§ **O QUE FAZER**: Copie do texto sobre o fazer literário, mais abaixo, tudo desde "Sim, a Literatura" até "fora da curva.".
── FONTE ──
Mesmo sem atribuir demasiado peso para procedências, a Literatura tem seus pré-requisitos.

Conceição Evaristo sabe o que é ser escritor

Parece lógico pensar que nem todo mundo tem vocação para ser cirurgião plástico. Ou psicanalista. Ou físico. Mas quando se trata da escrita, do fazer literário, existe a falácia de que qualquer um pode ordenar algumas palavras e automaticamente se transformar num escritor. A Literatura é pra todo mundo, dizem.

Sim, a Literatura é para todos. No sentido de que pessoas de diferentes países, gêneros, classes, etnias, culturas e orientações podem ser tocadas por ela. E também que pessoas de variados ambientes ou conjunturas podem produzir material literário.

A mineira Conceição Evaristo e a cubana Teresa Cárdenas são exemplos de autoras que não tiveram uma formação literária tradicional, criadas inclusive em locais afastados dos livros, mas que vieram a produzir textos de qualidade, que as consagraram como grandes escritoras. A Literatura não é elitista quanto a sua abrangência e derivação. Mas é um equívoco pensar que Evaristo e Cárdenas foram meros pontos fora da curva.
───
── DADOS FORNECIDOS ──
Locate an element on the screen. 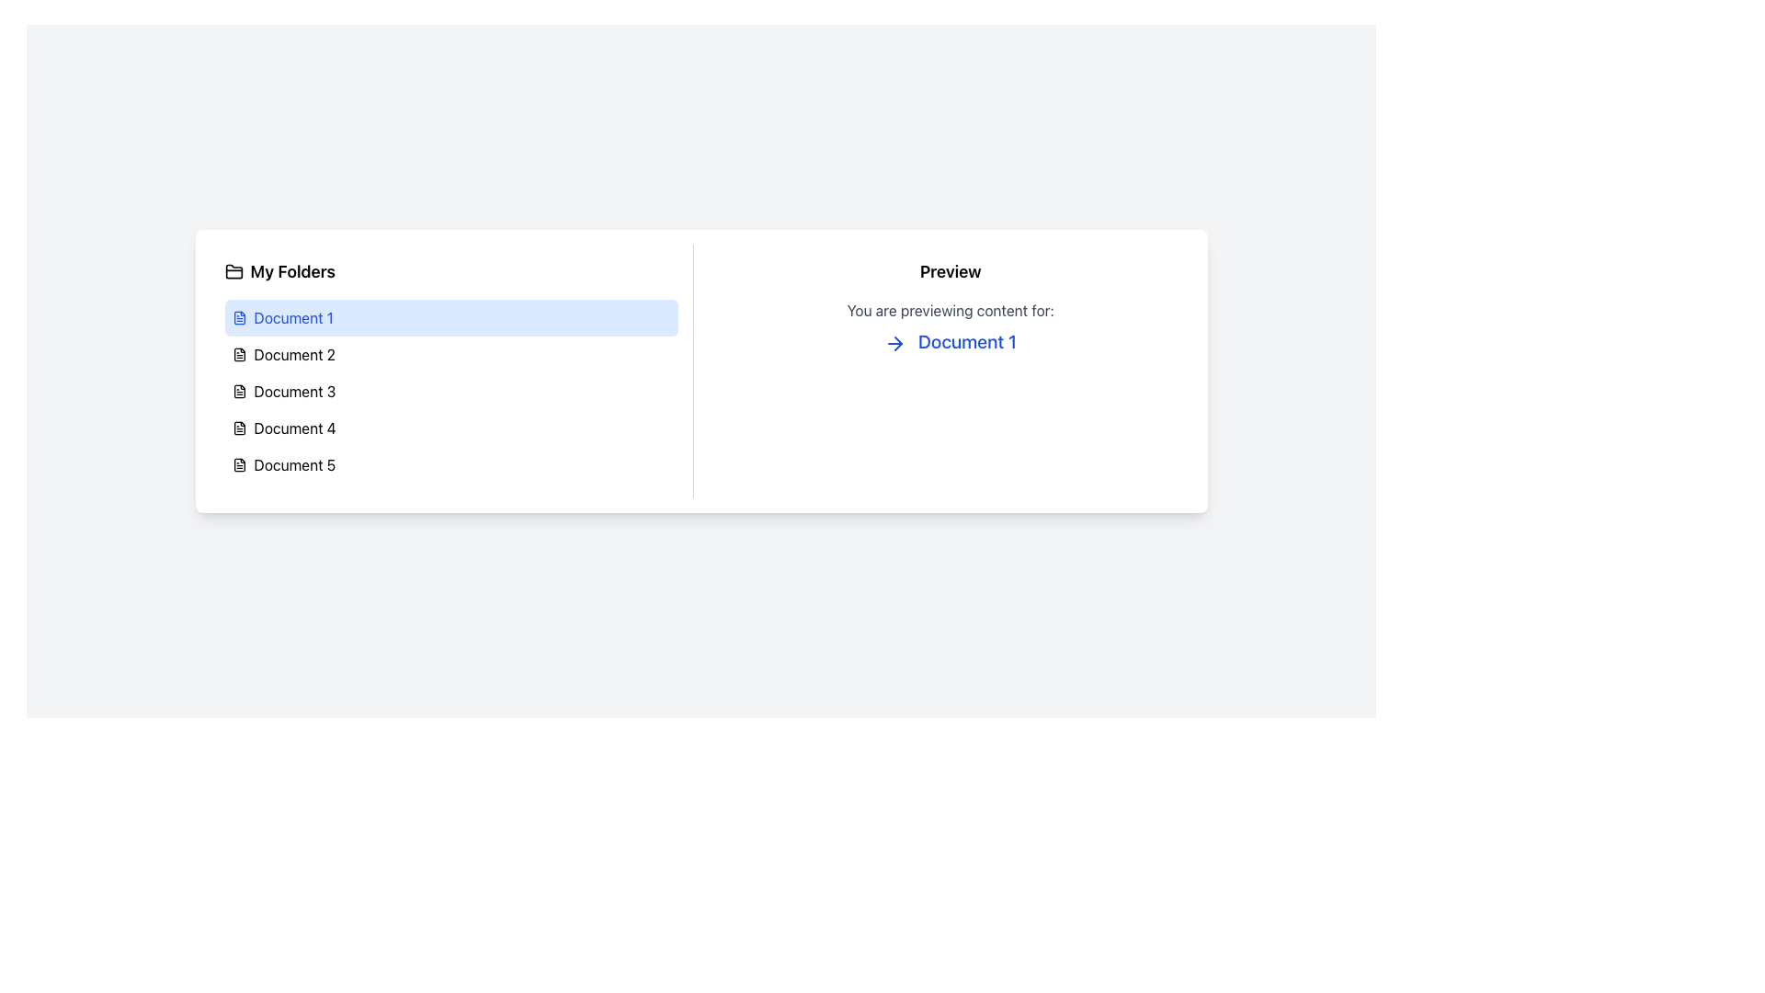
───
§ **RESPOSTA**:
Sim, a Literatura é para todos. No sentido de que pessoas de diferentes países, gêneros, classes, etnias, culturas e orientações podem ser tocadas por ela. E também que pessoas de variados ambientes ou conjunturas podem produzir material literário.

A mineira Conceição Evaristo e a cubana Teresa Cárdenas são exemplos de autoras que não tiveram uma formação literária tradicional, criadas inclusive em locais afastados dos livros, mas que vieram a produzir textos de qualidade, que as consagraram como grandes escritoras. A Literatura não é elitista quanto a sua abrangência e derivação. Mas é um equívoco pensar que Evaristo e Cárdenas foram meros pontos fora da curva.